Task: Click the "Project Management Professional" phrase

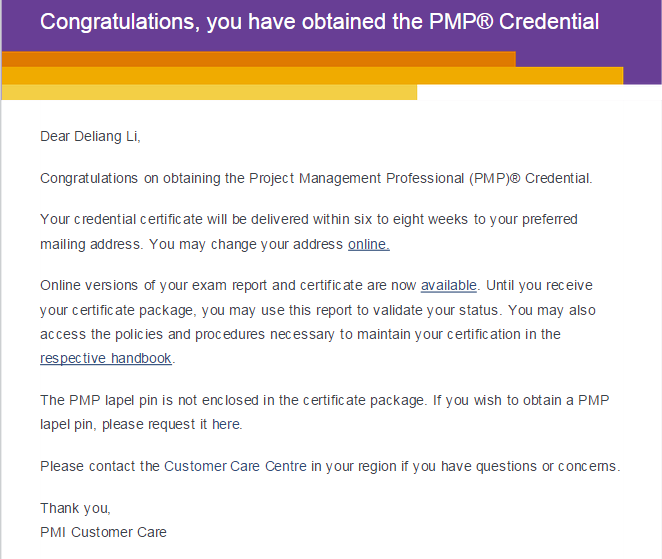Action: coord(356,179)
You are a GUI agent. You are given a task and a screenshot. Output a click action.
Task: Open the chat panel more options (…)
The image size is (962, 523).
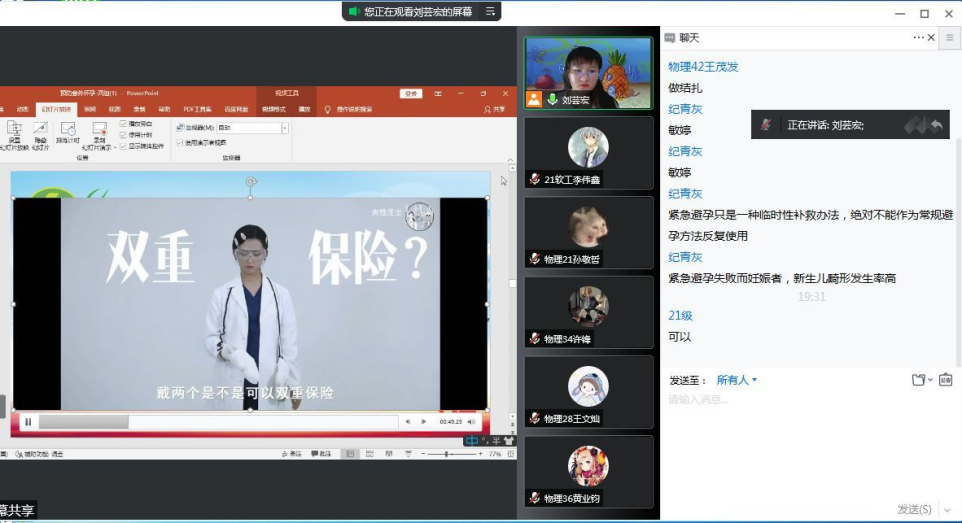[x=918, y=38]
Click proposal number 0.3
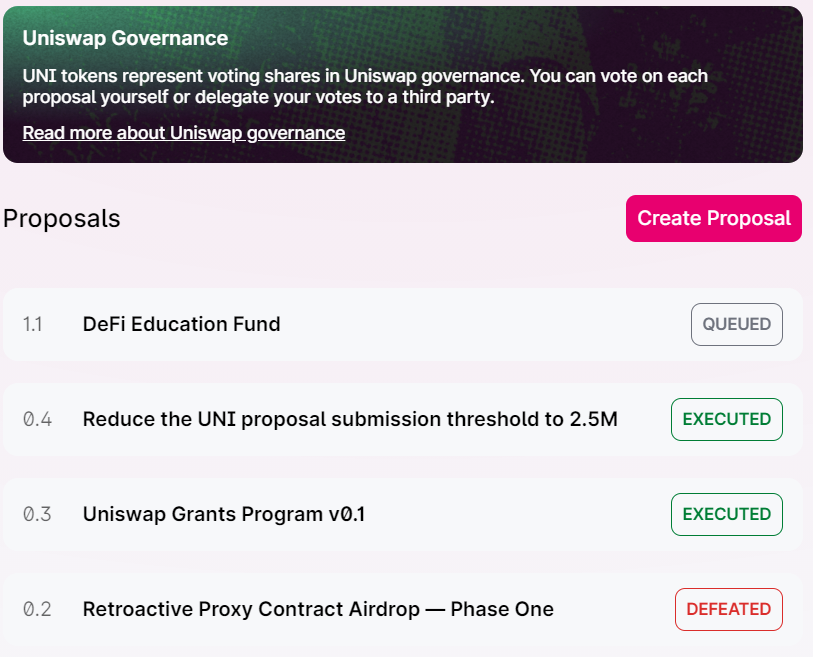Screen dimensions: 813x657 [x=37, y=514]
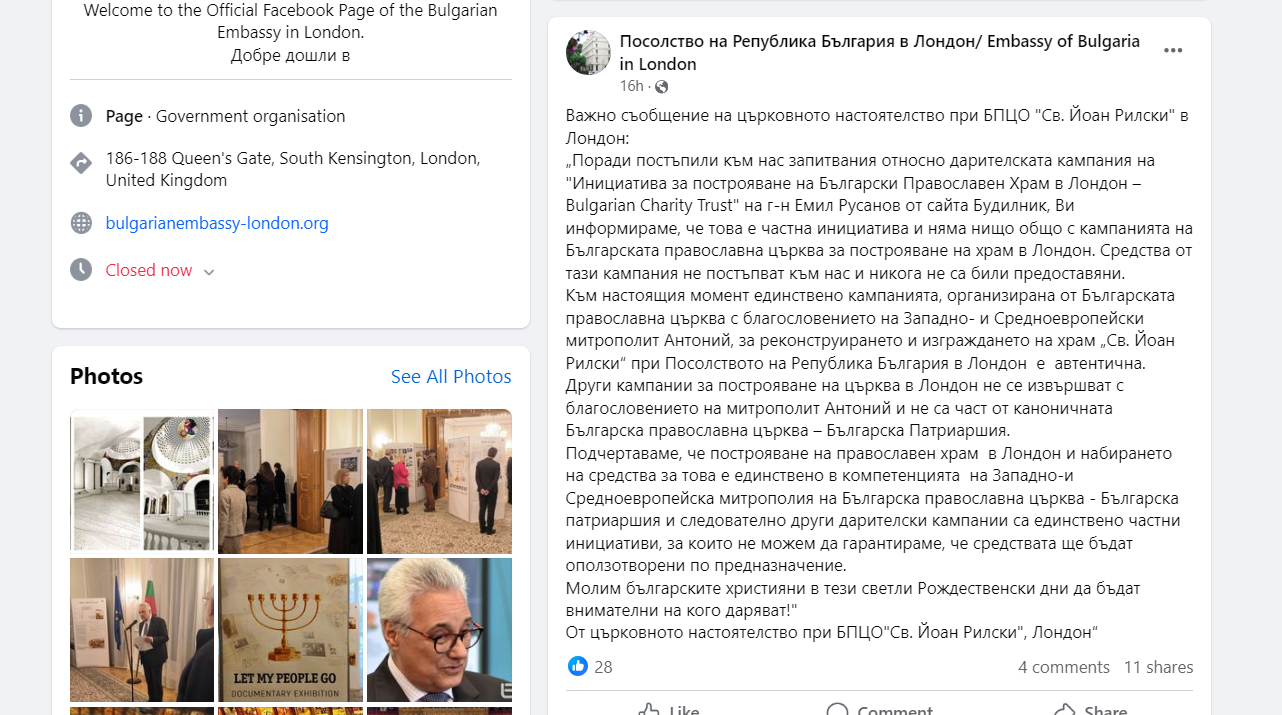Click the globe public-audience icon
This screenshot has height=715, width=1282.
click(x=661, y=87)
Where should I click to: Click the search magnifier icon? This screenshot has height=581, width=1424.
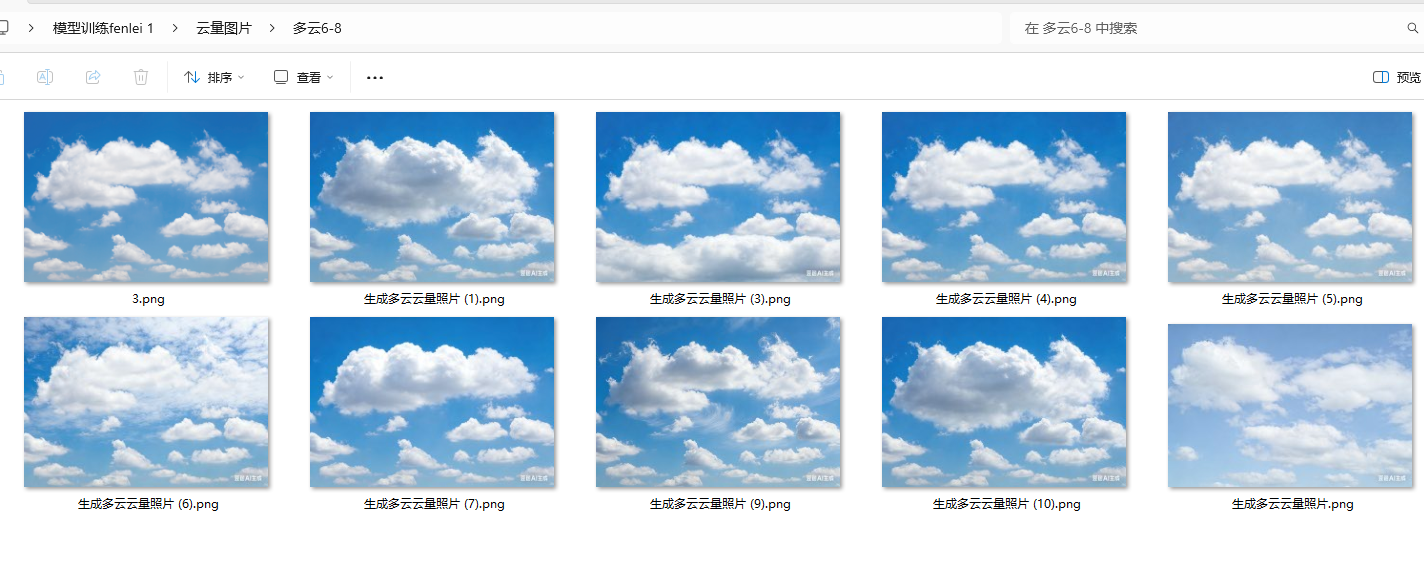1411,28
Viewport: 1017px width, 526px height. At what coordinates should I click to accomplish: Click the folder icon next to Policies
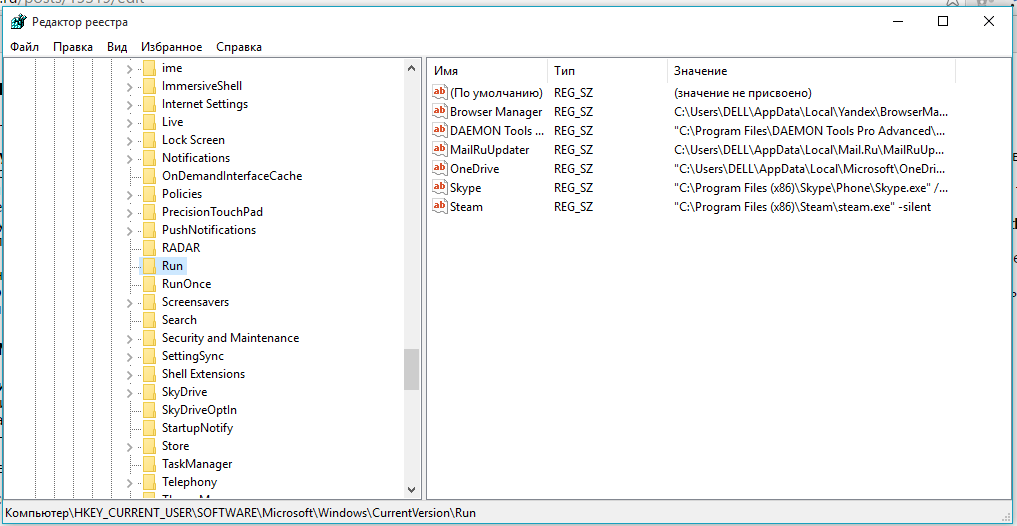click(x=149, y=194)
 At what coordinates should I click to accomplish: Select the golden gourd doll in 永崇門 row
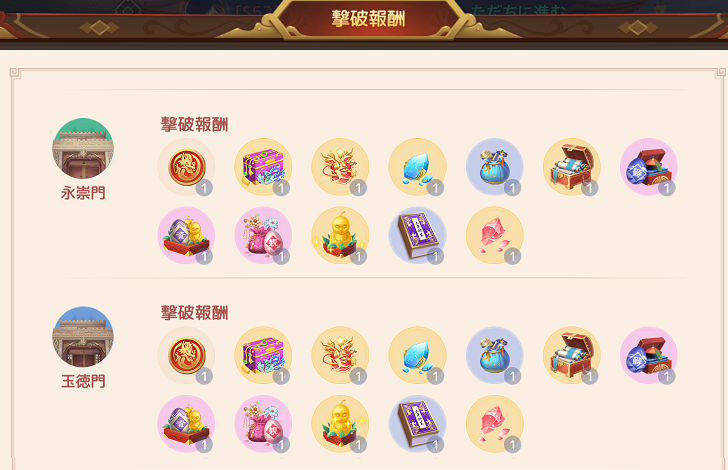coord(340,235)
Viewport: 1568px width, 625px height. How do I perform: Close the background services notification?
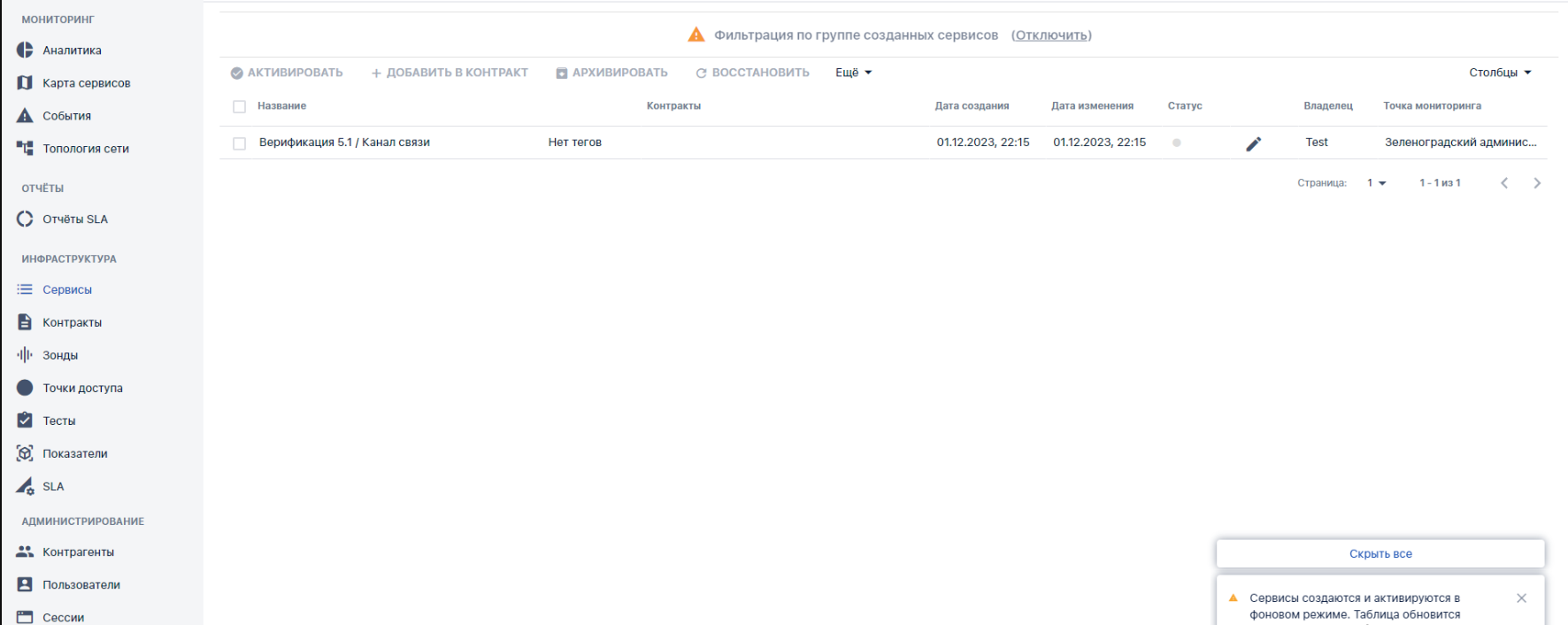1521,598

THE PROBLEM
Write out all the records again, exactly, minus any pictures.

ANSWER AREA
Task: Click the "Project Management Professional" phrase

Action: coord(356,179)
You are a GUI agent. You are given a task and a screenshot. Output a click action.
Task: Open the chat panel more options (…)
The image size is (962, 523).
[x=918, y=38]
Click proposal number 0.3
Screen dimensions: 813x657 [x=37, y=514]
Click the globe public-audience icon
This screenshot has height=715, width=1282.
click(x=661, y=87)
Where should I click to: Click the search magnifier icon? This screenshot has height=581, width=1424.
1411,28
Viewport: 1017px width, 526px height. At what coordinates should I click to accomplish: Click the folder icon next to Policies
click(x=149, y=194)
 At what coordinates should I click to accomplish: Select the golden gourd doll in 永崇門 row
coord(340,235)
Viewport: 1568px width, 625px height. How do I perform: Close the background services notification?
1521,598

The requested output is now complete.